Magistrado ponente: Luis Guillermo Salazar Otero

Decreto 052 de 1987Decreto 1382 de 2000Decreto 1660 de 1978Decreto 2591 de 1991Ley 1437 de 2011Ley 270 de 1996Ley 906 de 2004

República de Colombia Corte Suprema de Justicia Impugnación de Tutela 74471 Juan Miguel Gutiérrez Peñuela CORTE SUPREMA DE JUSTICIA SALA DE CASACIÓN PENAL SALA DE DECISIÓN DE TUTELAS Nº 1 LUIS GUILLERMO SALAZAR OTERO MAGISTRADO PONENTE STP9395-2014 Radicación n° 74471 Acta No. 228 Bogotá, D.C., diecisiete (17) de julio de dos mil catorce (2014) ASUNTO Procede la Sala a resolver la impugnación interpuesta por JUAN MIGUEL GUTIÉRREZ PEÑUELA, contra el fallo de fecha 11 de junio del año en curso proferido por la Sala Penal del Tribunal Superior del Distrito Judicial de Bogotá, por medio del cual negó por improcedente la tutela que impetrara en contra del Consejo Superior de la Judicatura, la Dirección Ejecutiva Nacional de Administración Judicial, el Consejo Seccional de la Judicatura y la Dirección Seccional de Administración Judicial de Boyacá, y el Juzgado Primero Penal Municipal con función de Control de Garantías de Tunja, por la presunta vulneración de sus derechos fundamentales al trabajo, igualdad y vida en condiciones dignas. 1.

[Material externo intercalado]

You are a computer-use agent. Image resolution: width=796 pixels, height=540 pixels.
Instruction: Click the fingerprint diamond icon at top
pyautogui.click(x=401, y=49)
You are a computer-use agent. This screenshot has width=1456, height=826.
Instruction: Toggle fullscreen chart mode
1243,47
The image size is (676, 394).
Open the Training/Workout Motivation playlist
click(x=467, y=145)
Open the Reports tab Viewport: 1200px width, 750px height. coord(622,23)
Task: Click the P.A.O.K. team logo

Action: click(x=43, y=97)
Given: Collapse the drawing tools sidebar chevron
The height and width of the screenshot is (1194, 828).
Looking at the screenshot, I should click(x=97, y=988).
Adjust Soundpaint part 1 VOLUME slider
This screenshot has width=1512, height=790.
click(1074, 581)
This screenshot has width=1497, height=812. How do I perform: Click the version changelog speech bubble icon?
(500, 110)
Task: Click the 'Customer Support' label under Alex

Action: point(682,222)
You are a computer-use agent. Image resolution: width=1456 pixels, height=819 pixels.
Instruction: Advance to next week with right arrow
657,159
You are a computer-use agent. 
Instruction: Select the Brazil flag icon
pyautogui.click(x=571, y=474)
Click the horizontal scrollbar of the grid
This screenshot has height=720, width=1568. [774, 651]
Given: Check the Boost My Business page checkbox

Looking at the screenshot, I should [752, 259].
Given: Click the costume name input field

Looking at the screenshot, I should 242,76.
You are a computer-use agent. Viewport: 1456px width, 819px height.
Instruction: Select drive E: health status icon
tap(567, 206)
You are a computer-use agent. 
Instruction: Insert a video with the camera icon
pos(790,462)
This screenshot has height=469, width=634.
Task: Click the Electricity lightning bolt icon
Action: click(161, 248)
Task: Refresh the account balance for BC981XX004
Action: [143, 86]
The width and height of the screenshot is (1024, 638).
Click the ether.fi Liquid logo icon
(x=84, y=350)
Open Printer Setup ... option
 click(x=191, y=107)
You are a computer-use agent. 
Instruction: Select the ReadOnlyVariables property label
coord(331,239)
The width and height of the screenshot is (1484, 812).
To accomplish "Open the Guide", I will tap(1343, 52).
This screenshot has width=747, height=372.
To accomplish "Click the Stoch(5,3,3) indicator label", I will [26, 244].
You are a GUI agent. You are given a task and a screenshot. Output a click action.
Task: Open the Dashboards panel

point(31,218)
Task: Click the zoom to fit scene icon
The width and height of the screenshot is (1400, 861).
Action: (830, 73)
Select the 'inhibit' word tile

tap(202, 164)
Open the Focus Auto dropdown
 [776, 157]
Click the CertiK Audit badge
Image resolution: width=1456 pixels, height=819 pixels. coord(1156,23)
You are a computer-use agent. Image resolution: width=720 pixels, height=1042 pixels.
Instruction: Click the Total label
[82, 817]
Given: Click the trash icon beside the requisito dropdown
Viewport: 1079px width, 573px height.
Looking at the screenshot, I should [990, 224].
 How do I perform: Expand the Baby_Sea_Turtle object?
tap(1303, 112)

ANTECEDENTES Fueron sintetizados por el a quo así: “ Manifiesta el accionante que es empleado de la Rama Jurisdiccional desde hace más de treinta y siete años, tiempo en el que ha desempeñado diferentes cargos, que actualmente ejerce la labor de Oficial Mayor Grado 8, en el Juzgado Primero Penal Municipal con Función de Control de Garantías de Tunja, en propiedad, cargo que desarrolla desde el año 1987.

Agrega que pertenece al régimen de vacaciones individuales, consagradas en el artículo 146 de la Ley 270 de 1996, por lo que, las mismas están sujetas a su voluntad y a la disponibilidad presupuestal por parte de la Dirección Seccional de Administración Judicial de Tunja. Señala que venía disfrutando de la vacancia judicial de la semana santa, incluso, cuando comenzó a regir la Ley 906 de 2004.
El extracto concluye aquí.